What you are asked to do – As the answer, give a copy of each line below that includes the word "sidebar".

Saved entries –

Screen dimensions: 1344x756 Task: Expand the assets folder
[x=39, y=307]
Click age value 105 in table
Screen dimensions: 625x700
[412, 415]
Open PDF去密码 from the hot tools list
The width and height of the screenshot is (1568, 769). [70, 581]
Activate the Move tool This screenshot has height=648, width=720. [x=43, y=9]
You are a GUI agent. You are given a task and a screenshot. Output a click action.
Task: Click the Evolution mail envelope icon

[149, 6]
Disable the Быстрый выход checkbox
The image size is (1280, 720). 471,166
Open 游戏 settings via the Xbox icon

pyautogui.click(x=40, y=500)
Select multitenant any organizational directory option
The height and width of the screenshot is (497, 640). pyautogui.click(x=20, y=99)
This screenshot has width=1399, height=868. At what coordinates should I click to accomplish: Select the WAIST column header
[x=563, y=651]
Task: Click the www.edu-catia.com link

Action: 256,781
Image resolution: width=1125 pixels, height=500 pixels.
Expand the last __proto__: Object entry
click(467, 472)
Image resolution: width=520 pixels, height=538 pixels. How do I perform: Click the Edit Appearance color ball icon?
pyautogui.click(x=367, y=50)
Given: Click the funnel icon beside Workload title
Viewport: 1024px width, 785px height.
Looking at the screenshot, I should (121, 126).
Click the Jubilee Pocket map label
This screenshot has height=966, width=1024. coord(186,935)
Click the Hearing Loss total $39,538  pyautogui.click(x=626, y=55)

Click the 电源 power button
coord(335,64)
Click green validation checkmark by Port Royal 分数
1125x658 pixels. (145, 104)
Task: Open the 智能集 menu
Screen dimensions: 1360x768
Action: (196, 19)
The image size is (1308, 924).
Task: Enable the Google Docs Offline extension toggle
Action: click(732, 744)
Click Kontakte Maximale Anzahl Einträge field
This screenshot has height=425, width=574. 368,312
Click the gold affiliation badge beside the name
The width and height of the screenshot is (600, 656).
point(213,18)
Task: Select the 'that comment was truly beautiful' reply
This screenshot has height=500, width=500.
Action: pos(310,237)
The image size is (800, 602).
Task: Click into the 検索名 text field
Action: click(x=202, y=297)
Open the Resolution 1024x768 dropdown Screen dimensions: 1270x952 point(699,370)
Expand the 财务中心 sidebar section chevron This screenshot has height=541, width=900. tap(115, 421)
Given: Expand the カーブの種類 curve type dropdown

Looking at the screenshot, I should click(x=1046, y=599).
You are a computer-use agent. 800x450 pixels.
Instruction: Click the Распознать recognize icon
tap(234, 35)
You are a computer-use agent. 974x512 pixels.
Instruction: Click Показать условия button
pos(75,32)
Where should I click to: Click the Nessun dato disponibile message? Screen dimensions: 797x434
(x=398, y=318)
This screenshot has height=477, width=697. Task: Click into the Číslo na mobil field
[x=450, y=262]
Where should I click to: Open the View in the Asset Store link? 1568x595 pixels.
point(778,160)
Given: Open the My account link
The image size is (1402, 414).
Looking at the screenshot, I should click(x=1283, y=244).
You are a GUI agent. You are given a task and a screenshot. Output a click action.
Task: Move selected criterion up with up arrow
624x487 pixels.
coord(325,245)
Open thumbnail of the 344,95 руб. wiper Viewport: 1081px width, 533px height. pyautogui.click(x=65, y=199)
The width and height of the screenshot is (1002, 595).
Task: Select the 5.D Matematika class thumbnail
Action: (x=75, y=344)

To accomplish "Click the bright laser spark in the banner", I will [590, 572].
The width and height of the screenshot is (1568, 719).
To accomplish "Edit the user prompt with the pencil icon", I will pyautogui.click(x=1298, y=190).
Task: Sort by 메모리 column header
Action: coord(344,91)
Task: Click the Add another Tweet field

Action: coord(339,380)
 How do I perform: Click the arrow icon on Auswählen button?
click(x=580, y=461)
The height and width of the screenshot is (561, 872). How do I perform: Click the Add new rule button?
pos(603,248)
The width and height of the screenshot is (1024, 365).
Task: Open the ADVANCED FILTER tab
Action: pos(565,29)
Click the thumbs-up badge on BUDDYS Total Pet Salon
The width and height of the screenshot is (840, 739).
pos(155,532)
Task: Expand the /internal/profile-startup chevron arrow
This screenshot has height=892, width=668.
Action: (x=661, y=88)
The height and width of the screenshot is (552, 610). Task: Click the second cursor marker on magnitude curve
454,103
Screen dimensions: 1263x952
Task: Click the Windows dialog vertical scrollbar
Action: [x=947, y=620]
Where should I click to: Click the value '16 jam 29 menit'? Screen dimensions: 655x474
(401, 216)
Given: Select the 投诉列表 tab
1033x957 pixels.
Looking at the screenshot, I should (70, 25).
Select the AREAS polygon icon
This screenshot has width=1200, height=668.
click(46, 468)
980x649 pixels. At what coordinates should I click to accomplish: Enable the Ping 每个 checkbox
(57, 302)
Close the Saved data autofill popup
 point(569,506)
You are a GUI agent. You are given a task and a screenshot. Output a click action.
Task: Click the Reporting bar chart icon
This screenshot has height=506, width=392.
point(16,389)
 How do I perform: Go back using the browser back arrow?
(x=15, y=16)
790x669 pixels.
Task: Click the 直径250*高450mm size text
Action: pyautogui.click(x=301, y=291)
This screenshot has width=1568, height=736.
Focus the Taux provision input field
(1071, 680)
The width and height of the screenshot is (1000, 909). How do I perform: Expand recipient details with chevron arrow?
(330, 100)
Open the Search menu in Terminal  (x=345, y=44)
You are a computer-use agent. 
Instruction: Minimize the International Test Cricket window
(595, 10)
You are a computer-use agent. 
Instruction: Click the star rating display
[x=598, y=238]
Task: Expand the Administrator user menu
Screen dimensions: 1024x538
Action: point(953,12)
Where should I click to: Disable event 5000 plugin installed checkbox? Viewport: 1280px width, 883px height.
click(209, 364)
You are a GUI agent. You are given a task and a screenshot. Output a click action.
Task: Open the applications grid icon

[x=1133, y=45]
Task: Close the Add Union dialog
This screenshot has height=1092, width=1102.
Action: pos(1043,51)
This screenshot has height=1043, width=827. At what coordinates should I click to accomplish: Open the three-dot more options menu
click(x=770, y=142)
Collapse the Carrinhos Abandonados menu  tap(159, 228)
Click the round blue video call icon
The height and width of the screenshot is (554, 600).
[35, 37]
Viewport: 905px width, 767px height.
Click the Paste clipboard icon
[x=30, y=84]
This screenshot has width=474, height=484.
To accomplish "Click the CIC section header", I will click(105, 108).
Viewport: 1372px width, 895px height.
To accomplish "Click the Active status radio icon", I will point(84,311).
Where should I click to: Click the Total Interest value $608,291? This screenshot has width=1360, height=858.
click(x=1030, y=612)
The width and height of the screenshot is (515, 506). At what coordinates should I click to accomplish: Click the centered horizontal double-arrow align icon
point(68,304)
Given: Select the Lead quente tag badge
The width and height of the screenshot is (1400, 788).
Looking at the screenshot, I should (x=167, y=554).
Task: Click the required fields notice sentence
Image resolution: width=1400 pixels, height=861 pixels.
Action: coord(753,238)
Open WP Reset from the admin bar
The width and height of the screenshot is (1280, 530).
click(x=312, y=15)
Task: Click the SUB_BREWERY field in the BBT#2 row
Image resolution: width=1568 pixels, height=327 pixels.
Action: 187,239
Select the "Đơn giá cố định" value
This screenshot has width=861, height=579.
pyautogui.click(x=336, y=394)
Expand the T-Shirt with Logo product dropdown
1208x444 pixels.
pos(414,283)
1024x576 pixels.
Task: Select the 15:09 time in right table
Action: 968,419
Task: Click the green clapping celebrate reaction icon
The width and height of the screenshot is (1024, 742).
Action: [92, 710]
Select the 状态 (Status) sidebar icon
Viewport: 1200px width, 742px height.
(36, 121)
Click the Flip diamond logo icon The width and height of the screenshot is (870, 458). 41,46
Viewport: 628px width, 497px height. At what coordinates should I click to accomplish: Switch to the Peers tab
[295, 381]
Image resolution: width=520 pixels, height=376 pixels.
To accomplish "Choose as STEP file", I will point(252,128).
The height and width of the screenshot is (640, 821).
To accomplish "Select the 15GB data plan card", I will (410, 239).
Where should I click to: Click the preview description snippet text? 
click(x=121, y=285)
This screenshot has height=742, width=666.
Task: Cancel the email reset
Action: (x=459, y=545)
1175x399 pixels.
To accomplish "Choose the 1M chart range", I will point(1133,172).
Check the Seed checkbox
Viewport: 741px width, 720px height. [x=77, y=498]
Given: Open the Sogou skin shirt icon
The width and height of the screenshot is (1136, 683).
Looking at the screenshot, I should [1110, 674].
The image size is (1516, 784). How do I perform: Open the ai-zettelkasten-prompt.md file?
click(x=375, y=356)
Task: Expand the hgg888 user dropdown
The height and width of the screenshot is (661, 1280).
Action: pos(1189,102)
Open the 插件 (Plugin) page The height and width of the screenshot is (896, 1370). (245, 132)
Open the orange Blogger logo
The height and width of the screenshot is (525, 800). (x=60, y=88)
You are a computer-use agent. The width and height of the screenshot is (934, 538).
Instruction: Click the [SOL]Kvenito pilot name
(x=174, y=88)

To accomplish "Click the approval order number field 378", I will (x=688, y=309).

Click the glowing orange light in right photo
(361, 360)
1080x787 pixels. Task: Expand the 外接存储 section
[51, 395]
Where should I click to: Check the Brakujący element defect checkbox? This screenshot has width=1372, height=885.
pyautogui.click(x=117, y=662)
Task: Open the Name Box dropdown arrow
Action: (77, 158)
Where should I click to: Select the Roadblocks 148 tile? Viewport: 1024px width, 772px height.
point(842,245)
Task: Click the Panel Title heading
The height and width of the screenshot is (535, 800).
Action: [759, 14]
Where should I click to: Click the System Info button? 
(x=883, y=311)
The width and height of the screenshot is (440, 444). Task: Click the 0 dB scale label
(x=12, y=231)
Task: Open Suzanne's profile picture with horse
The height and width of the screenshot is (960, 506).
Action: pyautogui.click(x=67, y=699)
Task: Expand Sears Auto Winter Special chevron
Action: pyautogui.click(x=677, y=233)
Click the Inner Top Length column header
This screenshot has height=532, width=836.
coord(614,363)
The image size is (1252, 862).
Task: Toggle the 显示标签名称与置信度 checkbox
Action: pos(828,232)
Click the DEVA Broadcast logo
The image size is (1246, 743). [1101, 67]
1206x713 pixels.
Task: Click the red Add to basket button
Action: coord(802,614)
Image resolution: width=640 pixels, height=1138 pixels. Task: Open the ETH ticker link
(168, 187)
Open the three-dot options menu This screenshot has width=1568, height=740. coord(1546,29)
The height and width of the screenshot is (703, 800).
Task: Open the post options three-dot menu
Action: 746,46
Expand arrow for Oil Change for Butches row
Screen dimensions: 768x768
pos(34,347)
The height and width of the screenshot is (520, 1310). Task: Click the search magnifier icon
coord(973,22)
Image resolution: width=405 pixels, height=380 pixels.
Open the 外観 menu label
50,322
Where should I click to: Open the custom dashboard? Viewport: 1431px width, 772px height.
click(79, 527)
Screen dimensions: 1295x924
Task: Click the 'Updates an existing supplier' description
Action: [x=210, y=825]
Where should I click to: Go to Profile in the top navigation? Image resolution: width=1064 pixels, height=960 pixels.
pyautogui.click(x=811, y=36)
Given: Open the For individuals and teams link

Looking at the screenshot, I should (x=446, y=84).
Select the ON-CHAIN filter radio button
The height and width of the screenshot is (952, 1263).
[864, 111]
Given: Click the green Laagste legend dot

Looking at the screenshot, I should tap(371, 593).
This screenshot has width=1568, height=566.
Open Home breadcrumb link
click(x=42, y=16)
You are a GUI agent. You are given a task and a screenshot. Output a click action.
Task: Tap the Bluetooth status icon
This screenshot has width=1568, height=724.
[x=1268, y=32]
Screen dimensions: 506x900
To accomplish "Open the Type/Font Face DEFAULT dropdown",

Answer to this problem –
Expand the 财务中心 sidebar section chevron This screenshot has height=541, width=900. tap(115, 421)
Select the 状态 (Status) sidebar icon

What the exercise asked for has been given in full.